Extract exactly those lines that lie between the start of the material and the line with "The height and width of the screenshot is (700, 1440).", including both boundary lines and no others.

────────────────────────────────────────

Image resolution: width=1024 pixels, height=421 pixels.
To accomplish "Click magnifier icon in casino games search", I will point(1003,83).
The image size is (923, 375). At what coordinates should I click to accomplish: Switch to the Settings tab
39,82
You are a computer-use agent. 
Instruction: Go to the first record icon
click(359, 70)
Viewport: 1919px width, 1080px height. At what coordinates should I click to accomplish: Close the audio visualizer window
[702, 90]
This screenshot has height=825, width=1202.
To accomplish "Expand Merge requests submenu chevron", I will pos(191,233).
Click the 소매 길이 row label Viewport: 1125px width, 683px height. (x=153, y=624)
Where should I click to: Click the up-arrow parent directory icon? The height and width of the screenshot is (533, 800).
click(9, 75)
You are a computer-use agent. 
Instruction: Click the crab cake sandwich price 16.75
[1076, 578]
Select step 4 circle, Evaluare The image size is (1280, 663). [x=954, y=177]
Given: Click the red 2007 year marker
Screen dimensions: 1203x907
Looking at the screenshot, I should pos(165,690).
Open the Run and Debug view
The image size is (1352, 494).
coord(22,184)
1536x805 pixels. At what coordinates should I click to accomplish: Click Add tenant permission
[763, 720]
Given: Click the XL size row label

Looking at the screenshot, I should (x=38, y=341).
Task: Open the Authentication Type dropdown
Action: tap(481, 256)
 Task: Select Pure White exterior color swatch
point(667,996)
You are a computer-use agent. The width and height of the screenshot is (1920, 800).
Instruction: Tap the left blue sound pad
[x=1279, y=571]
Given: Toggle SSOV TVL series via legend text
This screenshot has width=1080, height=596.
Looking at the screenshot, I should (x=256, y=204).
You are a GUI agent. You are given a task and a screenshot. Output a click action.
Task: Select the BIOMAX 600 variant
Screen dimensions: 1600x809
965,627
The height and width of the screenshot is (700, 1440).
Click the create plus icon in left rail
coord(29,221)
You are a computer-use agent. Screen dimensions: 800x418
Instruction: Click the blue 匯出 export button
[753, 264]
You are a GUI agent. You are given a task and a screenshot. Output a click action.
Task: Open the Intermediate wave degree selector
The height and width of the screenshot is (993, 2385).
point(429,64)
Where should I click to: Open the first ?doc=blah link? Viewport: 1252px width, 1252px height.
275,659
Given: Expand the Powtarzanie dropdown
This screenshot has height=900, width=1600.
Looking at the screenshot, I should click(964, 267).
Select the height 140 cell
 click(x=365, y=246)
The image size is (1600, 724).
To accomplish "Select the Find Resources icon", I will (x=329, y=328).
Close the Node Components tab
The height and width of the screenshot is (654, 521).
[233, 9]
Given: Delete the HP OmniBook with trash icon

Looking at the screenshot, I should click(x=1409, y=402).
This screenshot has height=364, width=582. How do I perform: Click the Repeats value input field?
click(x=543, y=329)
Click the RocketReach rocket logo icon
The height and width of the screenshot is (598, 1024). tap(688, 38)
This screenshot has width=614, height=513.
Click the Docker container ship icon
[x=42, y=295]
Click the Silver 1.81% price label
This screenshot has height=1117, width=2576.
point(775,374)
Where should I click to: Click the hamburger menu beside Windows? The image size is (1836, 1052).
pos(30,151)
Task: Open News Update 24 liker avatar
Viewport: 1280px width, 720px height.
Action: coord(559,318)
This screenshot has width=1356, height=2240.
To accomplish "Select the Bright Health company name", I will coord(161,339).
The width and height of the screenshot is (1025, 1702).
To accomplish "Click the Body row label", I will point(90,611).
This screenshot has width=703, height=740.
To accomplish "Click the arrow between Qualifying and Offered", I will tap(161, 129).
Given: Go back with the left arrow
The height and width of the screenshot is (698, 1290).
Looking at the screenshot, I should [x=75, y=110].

────────────────────────────────────────

Answer to the problem:
Image resolution: width=1024 pixels, height=421 pixels.
To accomplish "Click magnifier icon in casino games search", I will point(1003,83).
The image size is (923, 375). At what coordinates should I click to accomplish: Switch to the Settings tab
39,82
You are a computer-use agent. 
Instruction: Go to the first record icon
click(359, 70)
Viewport: 1919px width, 1080px height. At what coordinates should I click to accomplish: Close the audio visualizer window
[702, 90]
This screenshot has height=825, width=1202.
To accomplish "Expand Merge requests submenu chevron", I will pos(191,233).
Click the 소매 길이 row label Viewport: 1125px width, 683px height. (x=153, y=624)
Where should I click to: Click the up-arrow parent directory icon? The height and width of the screenshot is (533, 800).
click(9, 75)
You are a computer-use agent. 
Instruction: Click the crab cake sandwich price 16.75
[1076, 578]
Select step 4 circle, Evaluare The image size is (1280, 663). [x=954, y=177]
Given: Click the red 2007 year marker
Screen dimensions: 1203x907
Looking at the screenshot, I should pos(165,690).
Open the Run and Debug view
The image size is (1352, 494).
coord(22,184)
1536x805 pixels. At what coordinates should I click to accomplish: Click Add tenant permission
[763, 720]
Given: Click the XL size row label

Looking at the screenshot, I should (x=38, y=341).
Task: Open the Authentication Type dropdown
Action: tap(481, 256)
 Task: Select Pure White exterior color swatch
point(667,996)
You are a computer-use agent. The width and height of the screenshot is (1920, 800).
Instruction: Tap the left blue sound pad
[x=1279, y=571]
Given: Toggle SSOV TVL series via legend text
This screenshot has width=1080, height=596.
Looking at the screenshot, I should (x=256, y=204).
You are a GUI agent. You are given a task and a screenshot. Output a click action.
Task: Select the BIOMAX 600 variant
Screen dimensions: 1600x809
965,627
The height and width of the screenshot is (700, 1440).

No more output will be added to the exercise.